--- YOUR ASSIGNMENT ---
Only the lines from the one holding "Open the 工作室 tab" through the end of the records below are to be reproduced exactly, and pictures are to be omitted.

Saved data entries
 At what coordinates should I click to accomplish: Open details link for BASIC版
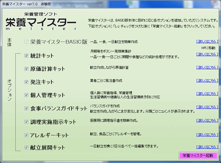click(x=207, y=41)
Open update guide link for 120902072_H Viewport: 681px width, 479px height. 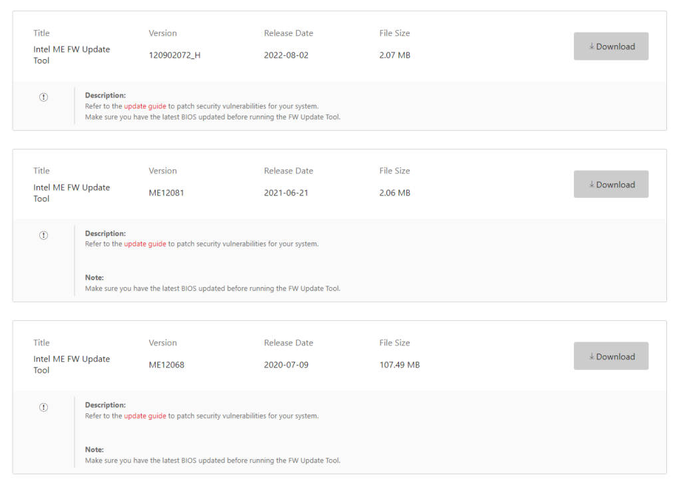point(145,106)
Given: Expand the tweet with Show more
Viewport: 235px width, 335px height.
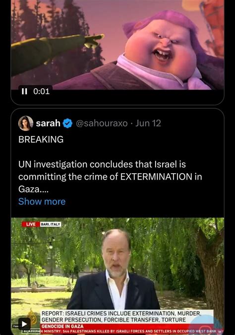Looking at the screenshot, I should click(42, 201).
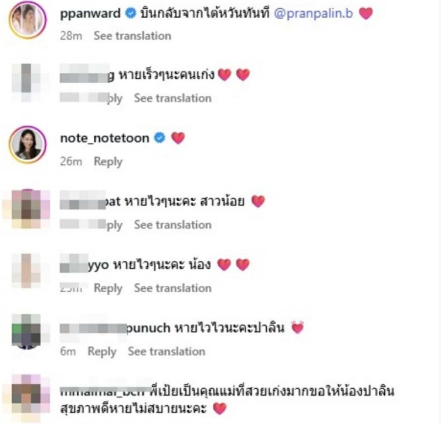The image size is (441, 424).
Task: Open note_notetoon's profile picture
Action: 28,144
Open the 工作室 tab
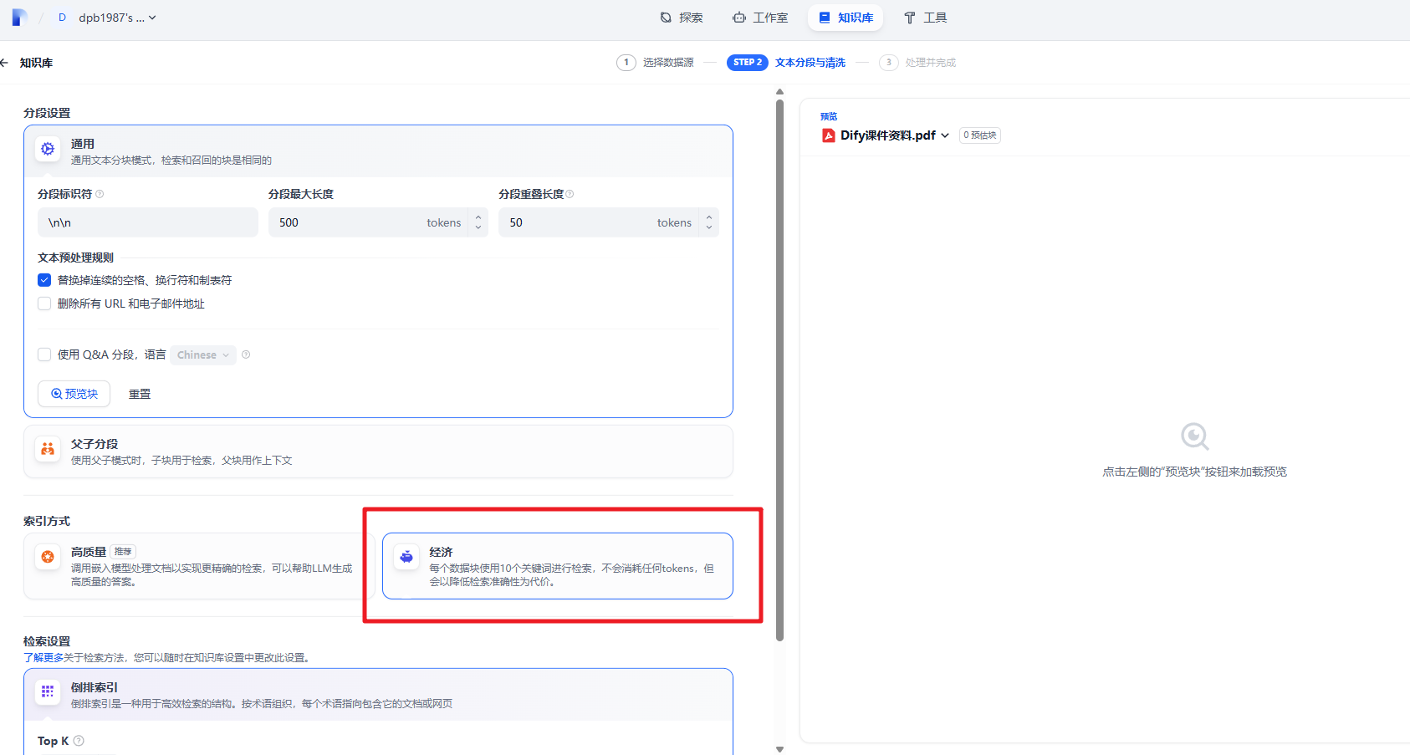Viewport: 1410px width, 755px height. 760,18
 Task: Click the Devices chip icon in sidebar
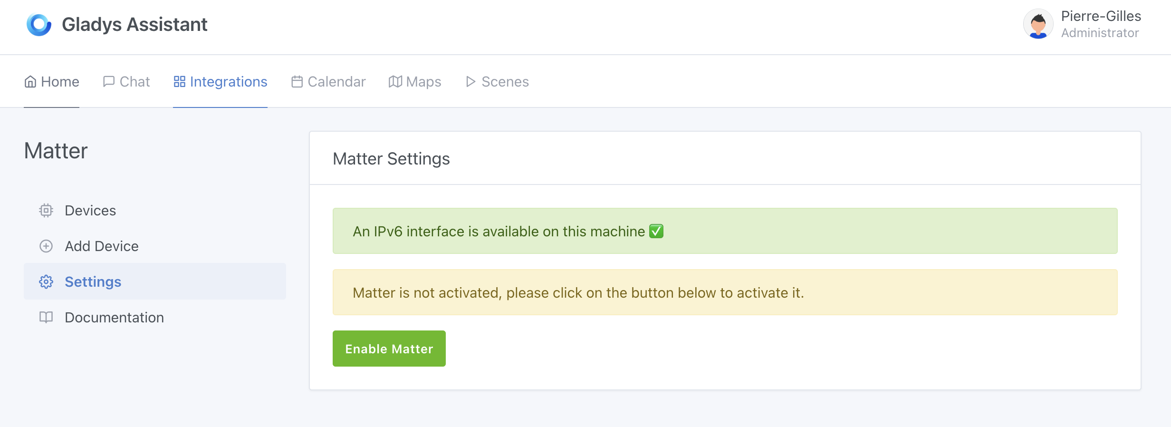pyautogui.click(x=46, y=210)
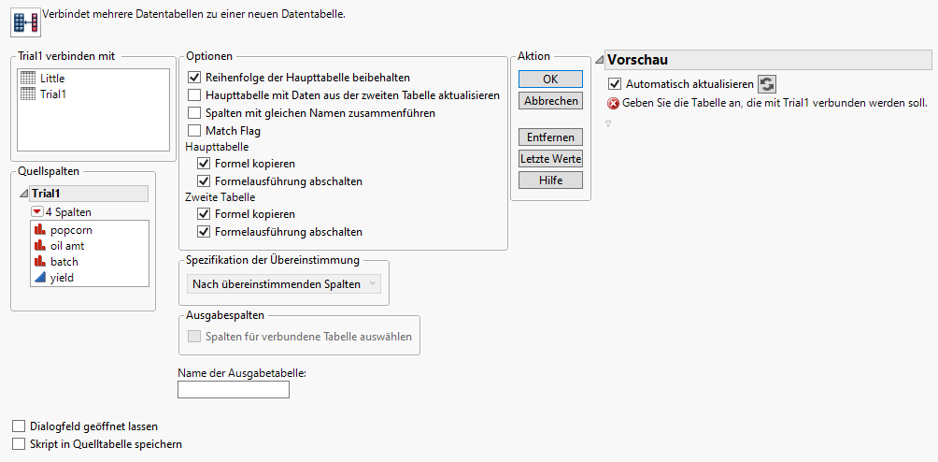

--- ANSWER TO THE PROBLEM ---
Open the 工作室 tab
Viewport: 1410px width, 755px height. 760,18
 Task: Click the Devices chip icon in sidebar
pyautogui.click(x=46, y=210)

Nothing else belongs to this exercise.